Question

I am using pagespeed_console to monitor my ngx_pagespeed performance, and in the long run I'll use this data to finetune ngx_pagespeed.

https://developers.google.com/speed/pagespeed/module/console

Just two days and a couple of hits and my log size is 2.4mb.

I could be wrong but I dont think these pagespeed logs can be rotate using logrotate. Might break the whole thing?

Also I would like to know if anyone has any thoughs on performance impact of using pagespeed log and pagespeed console on a production server. It is a ec2 small running a few wordpress websites for my company. It runs nginx, apc, php5-fpm, fastcgi_cache and pagespeed console.

Best regards.

Était-ce utile?

La solution

AFAIK, writing the log should not cause performance problems. Let us know if you notice any.

You are correct that logrotate cannot be used for rotating the logs, instead mod_pagespeed uses its own logsize management. (Currently it just clears the file when it gets too big, but we may do log rotation etc. in the future).

You can control the max log size with pagespeed StatisticsLoggingMaxFileSizeKb, which defaults to 100MB in version 1.6 (I noticed this is not documented, I'll get documentation up for that soon). You can also increase the logging interval (thus decreasing the rate we fill the log) with pagespeed StatisticsLoggingIntervalMs, defaults to 1 minute (60000).

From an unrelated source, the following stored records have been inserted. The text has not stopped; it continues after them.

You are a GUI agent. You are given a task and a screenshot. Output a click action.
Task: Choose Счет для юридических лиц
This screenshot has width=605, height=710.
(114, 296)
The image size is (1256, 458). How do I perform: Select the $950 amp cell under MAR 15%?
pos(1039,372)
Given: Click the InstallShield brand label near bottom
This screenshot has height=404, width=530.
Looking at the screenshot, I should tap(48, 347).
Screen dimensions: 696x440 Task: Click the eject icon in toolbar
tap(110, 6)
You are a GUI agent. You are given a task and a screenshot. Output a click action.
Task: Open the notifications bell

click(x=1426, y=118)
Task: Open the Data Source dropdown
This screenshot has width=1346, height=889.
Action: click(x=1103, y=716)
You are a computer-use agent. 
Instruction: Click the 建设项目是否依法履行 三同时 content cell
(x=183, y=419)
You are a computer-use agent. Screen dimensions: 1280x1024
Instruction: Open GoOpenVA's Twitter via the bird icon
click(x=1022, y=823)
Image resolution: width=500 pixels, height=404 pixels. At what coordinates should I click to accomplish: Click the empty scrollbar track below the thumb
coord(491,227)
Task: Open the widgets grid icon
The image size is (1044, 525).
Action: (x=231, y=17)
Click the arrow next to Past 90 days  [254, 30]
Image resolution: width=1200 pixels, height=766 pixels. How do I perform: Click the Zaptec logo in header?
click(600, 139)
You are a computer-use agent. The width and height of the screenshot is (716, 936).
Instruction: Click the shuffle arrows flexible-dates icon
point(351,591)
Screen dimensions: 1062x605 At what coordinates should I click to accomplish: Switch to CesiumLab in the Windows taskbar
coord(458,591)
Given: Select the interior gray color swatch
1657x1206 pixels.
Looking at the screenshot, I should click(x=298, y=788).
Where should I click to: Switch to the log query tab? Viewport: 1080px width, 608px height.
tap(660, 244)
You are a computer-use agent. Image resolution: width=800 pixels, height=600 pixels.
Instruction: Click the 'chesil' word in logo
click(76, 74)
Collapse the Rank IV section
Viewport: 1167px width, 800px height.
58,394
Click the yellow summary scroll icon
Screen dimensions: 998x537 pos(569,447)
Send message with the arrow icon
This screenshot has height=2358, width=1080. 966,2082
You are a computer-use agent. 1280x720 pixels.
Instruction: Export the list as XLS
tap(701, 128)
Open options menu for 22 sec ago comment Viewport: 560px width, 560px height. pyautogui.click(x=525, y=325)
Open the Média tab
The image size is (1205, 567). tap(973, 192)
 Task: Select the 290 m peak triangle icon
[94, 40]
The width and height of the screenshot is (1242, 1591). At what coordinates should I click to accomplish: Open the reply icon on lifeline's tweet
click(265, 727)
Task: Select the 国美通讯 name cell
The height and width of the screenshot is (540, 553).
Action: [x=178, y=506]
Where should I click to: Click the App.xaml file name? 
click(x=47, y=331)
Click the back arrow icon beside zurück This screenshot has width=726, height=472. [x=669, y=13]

We recently discovered performance problems reading 10MB+ log files, so the new defaults will be 1MB max log size and log interval of 10 minutes. This only comes up when viewing the /pagespeed_console page, but can lead to upwards of 10s latency viewing that page with large log files. With the new defaults we should have only a 0.1s delay and still store about 2 weeks of logs.